Pre-baked 9" Pie crust
4 egg yolks (save the egg whites if you are making the meringue)
1/3 cup corn starch plush 1 tablespoon
1 1/2 cups water
1 1/2 cups sugar
1/4 teaspoon salt
3 Tablespoons butter
1/2 cup lemon juice

You will need one medium sauce pan, one small bowl, and one medium size bowl.  In the sauce pan, place one cup of water, and the sugar together.  In the small bowl, place the cornstarch and 1/2 cup water, whisking until smooth, set that aside.  Now in the large bowl, add the lemon juice and eggs, whisking until smooth.  

Turn the heat to medium and stir the sugar and water together until it comes to a boil.  Pour in the slurry (that's the cornstarch and water mixture) and stir.  Pay attention to this because it will get really, really thick.  Once it comes to a thick gel, take it off the heat.  Now, in the large bowl, with the egg and lemon juice in it.  Slowly add about half of the hot gel.  Make sure you are stirring the mixture while you are slowly stirring the yolk and juice.  Add that back into the sauce pan and turn the heat back up to medium.  Bring this back to a boil, add the butter and stir until the butter disolves.

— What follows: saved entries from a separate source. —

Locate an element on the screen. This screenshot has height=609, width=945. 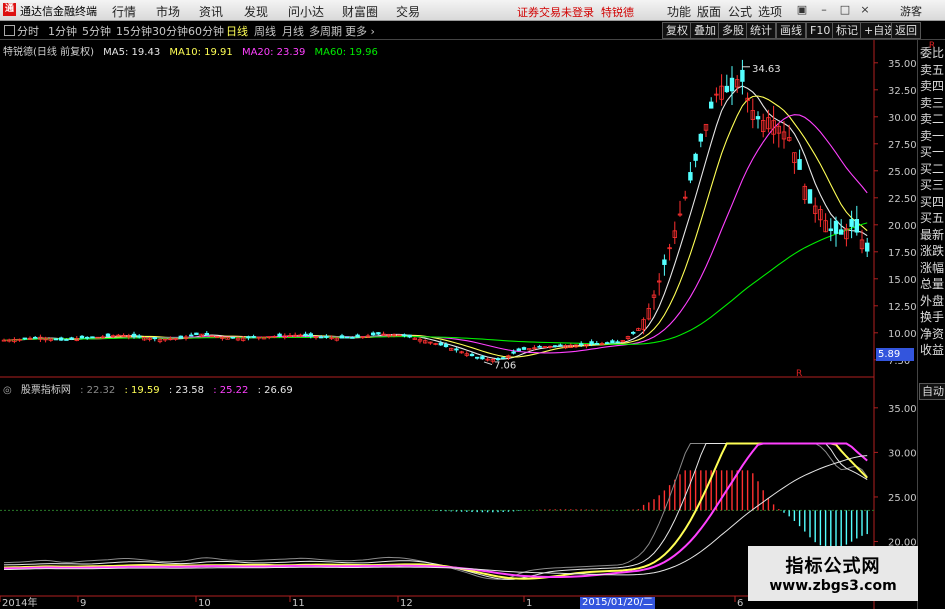
sidebar-item-18: 收益 is located at coordinates (932, 350).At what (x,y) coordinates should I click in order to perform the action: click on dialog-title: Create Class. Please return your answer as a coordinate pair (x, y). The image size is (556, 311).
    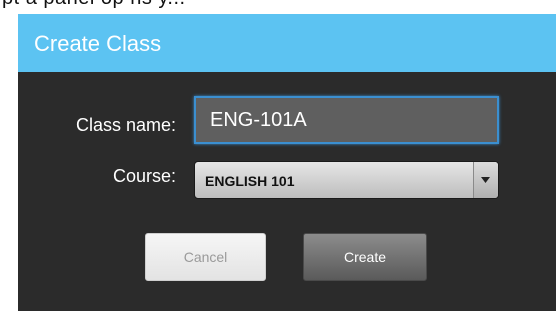
    Looking at the image, I should click on (98, 44). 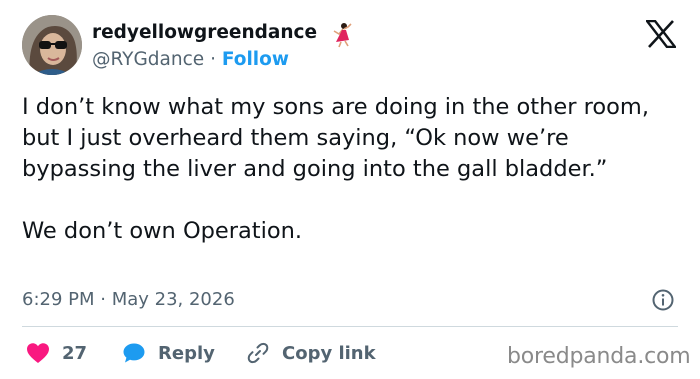 What do you see at coordinates (38, 353) in the screenshot?
I see `heart-icon` at bounding box center [38, 353].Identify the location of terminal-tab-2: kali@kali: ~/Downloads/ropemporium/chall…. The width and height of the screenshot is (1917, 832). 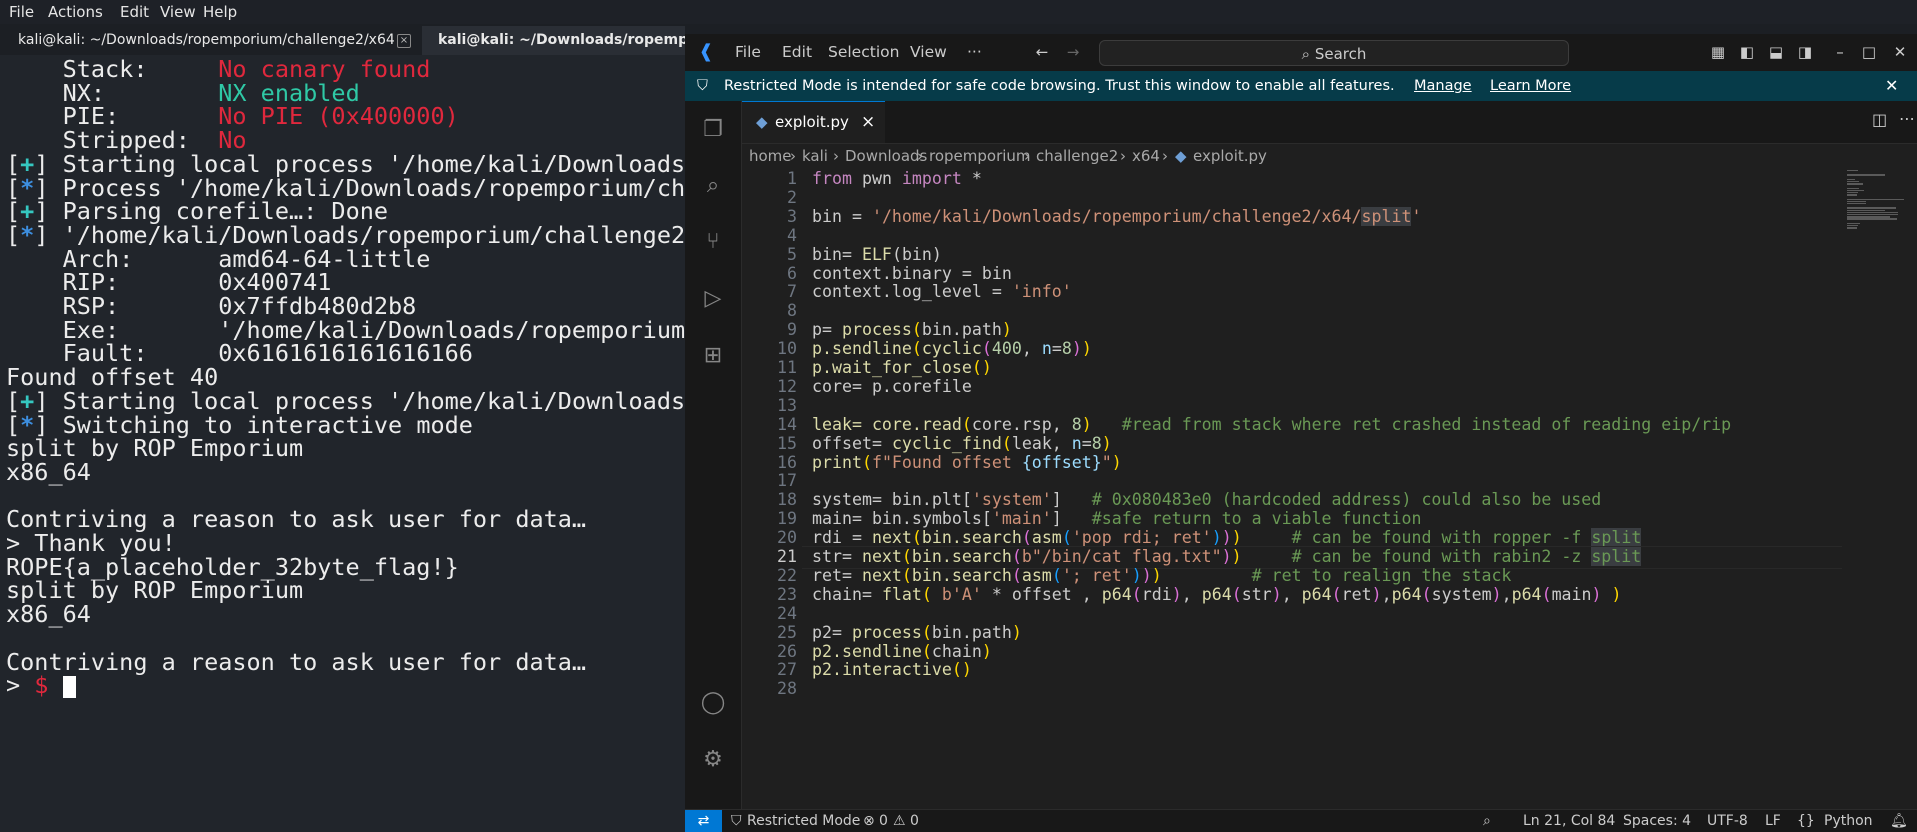
(554, 40).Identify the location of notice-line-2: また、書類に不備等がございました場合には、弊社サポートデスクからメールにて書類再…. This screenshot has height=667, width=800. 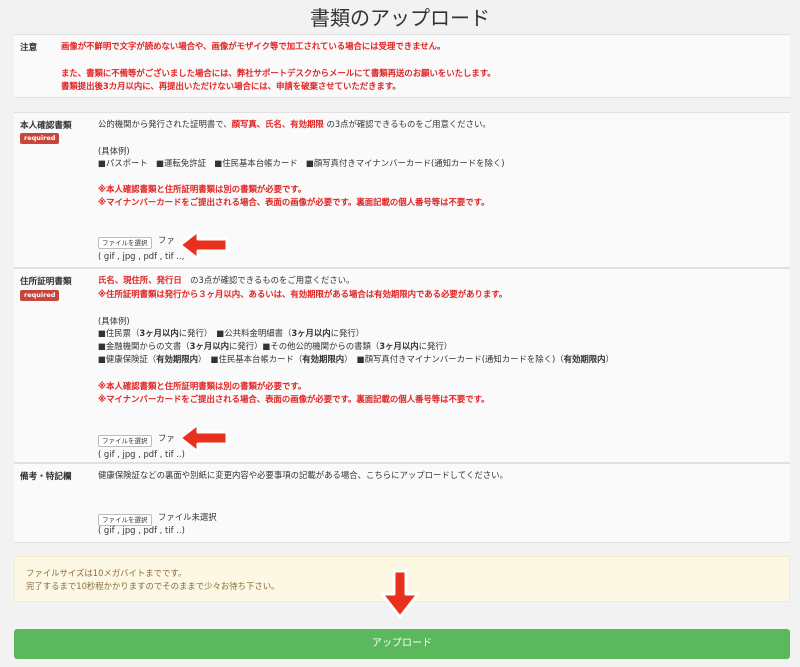
(278, 73).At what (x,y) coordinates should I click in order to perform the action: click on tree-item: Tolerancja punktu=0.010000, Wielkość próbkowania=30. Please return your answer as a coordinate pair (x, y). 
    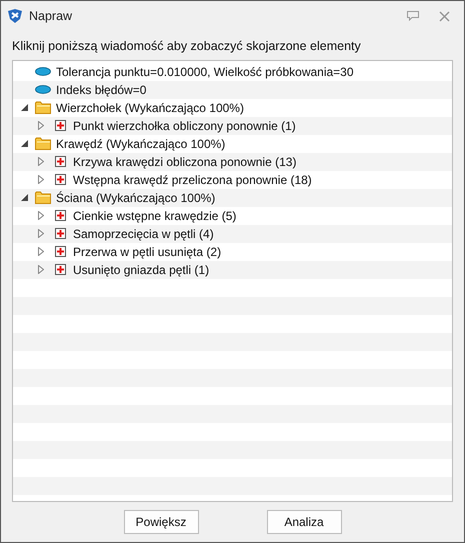
    Looking at the image, I should click on (205, 72).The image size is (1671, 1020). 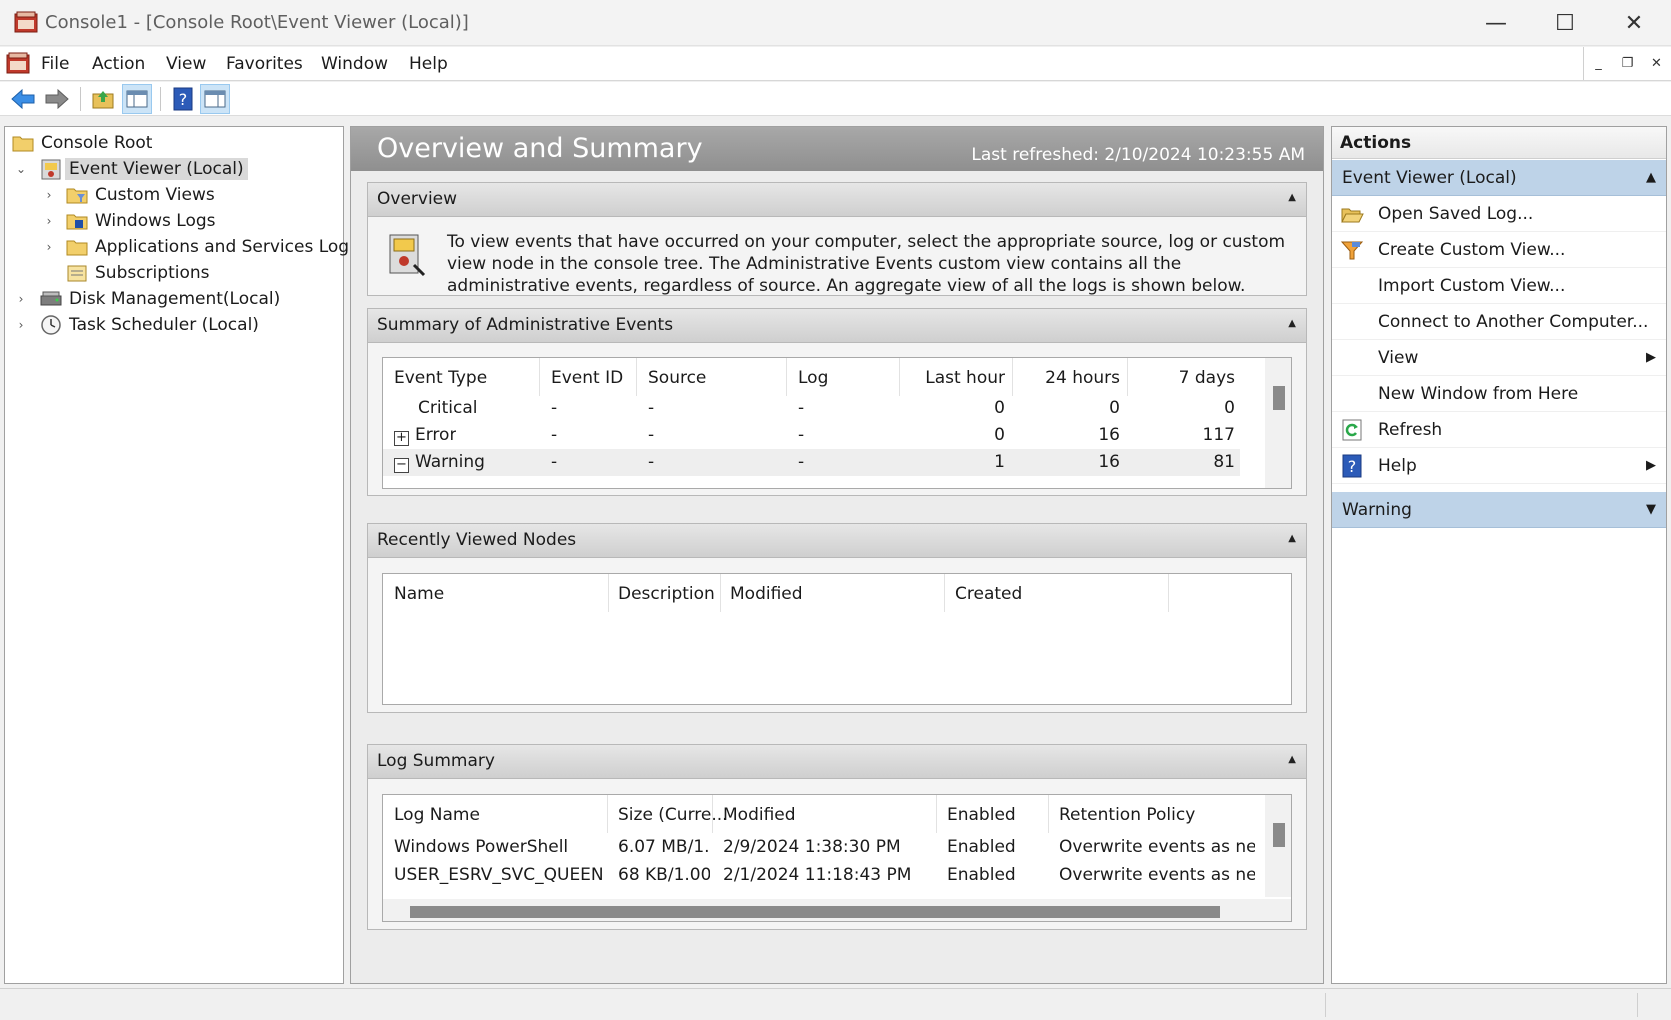 I want to click on tree-node-event-viewer: ⌄ Event Viewer (Local), so click(x=130, y=169).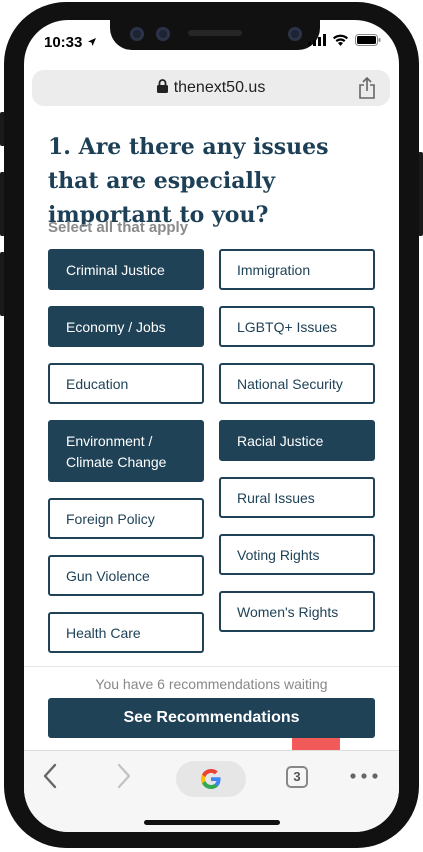 Image resolution: width=423 pixels, height=852 pixels. I want to click on issue-immigration: Immigration, so click(297, 270).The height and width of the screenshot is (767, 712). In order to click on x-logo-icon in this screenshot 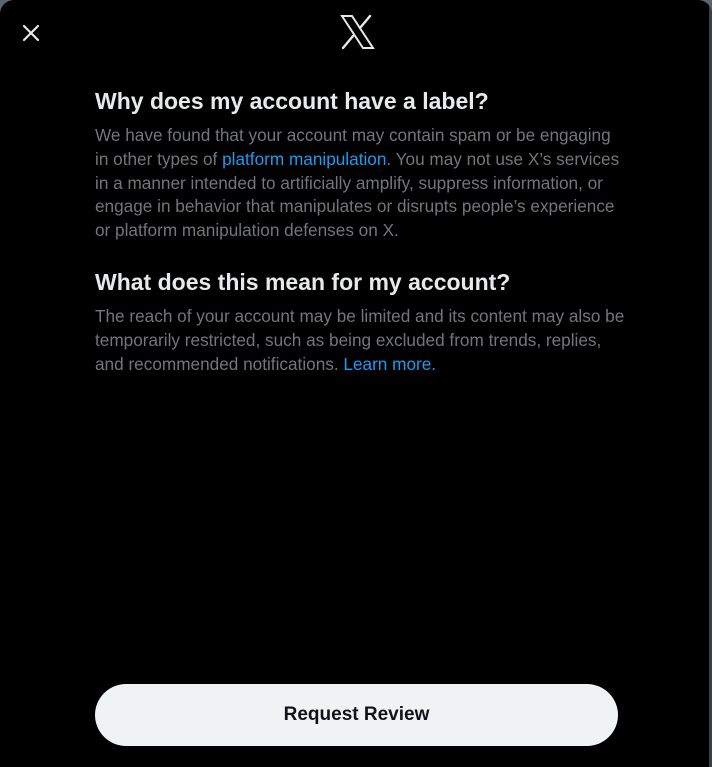, I will do `click(357, 32)`.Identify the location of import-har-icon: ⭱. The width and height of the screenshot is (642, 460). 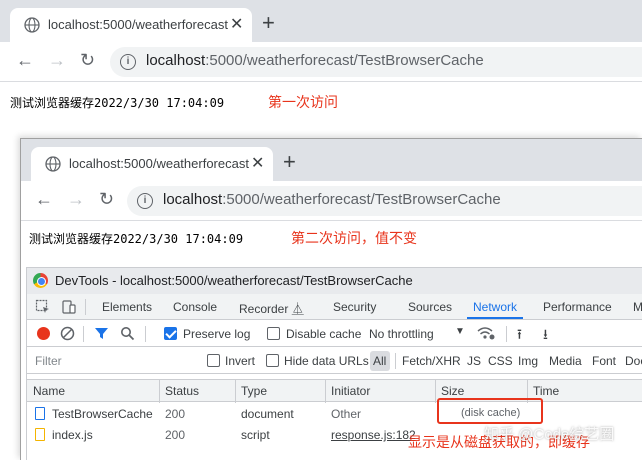
(520, 336).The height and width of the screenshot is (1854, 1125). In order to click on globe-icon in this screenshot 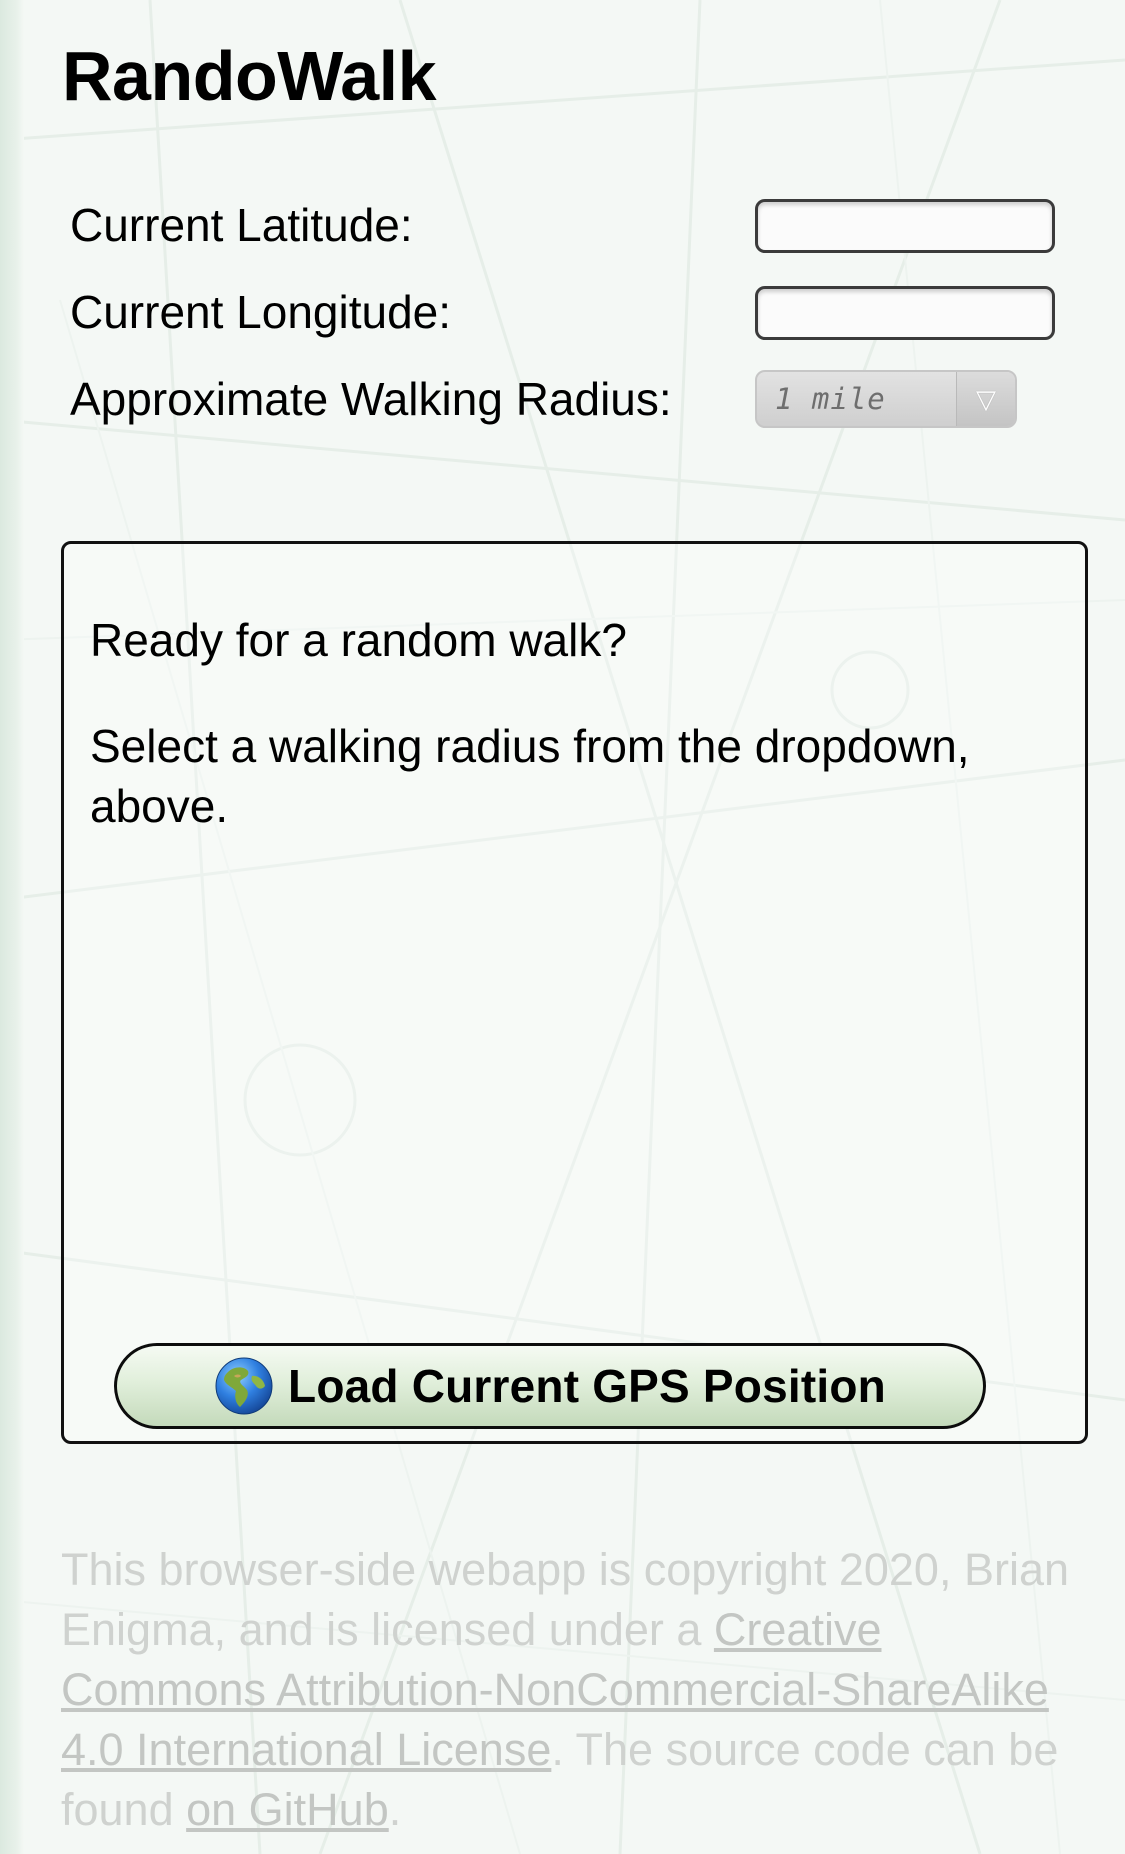, I will do `click(244, 1386)`.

Pour the lemon filling into the pie crust.  If you are adding the whipped cream, you will want to cool the pie completely, at least one hour, then spread the whipped cream on top before serving.  Follow the directions for meringue, below. 

Crust:
I use Pillsbury pie crust.  It's what I grew up eating and I can't really make it better than that, I've tried and I just like it better.  If you like to make your own or want to try a totally from scratch pie, I really good crust recipe is here

To make the crust with no filling is called blind baking.  Once you place your crust in the pie pan, bake it in a 450 oven for 10-12 minutes.  Make sure you poke holes in the crust, all over, before baking.  Or, place some tin foil in the pie pan and add about two cups of rice or dried beans.  You can keep the beans/rice in a jar and use them over and over.  The foil acts only as a holder for the beans or rice, which give weight to the crust helping it not shrink.

Whipped Cream:
One pint of whipped cream
1/4 cup sugar
1 tablespoon vanilla

Add all to a stand mixture or large bowl.  Whip/mix until it is thick and creamy.  It should take about three to five minutes.  You know it's ready when you lift the whisk or beater out of the cream and it holds a peak.

Meringue
4 egg whites
1 pinch cream of tartar

2 tablespoons sugar


Place egg whites and cream of tartar in the bowl of a stand mixer fitted with the whisk attachment. Beat egg whites until soft peaks form and then gradually add sugar and continue beating until stiff peaks form, approximately 1 to 2 minutes.  Spread on filled pie, making sure to cover the edges.  Bake in a 400 degree oven until the meringue is golden brown.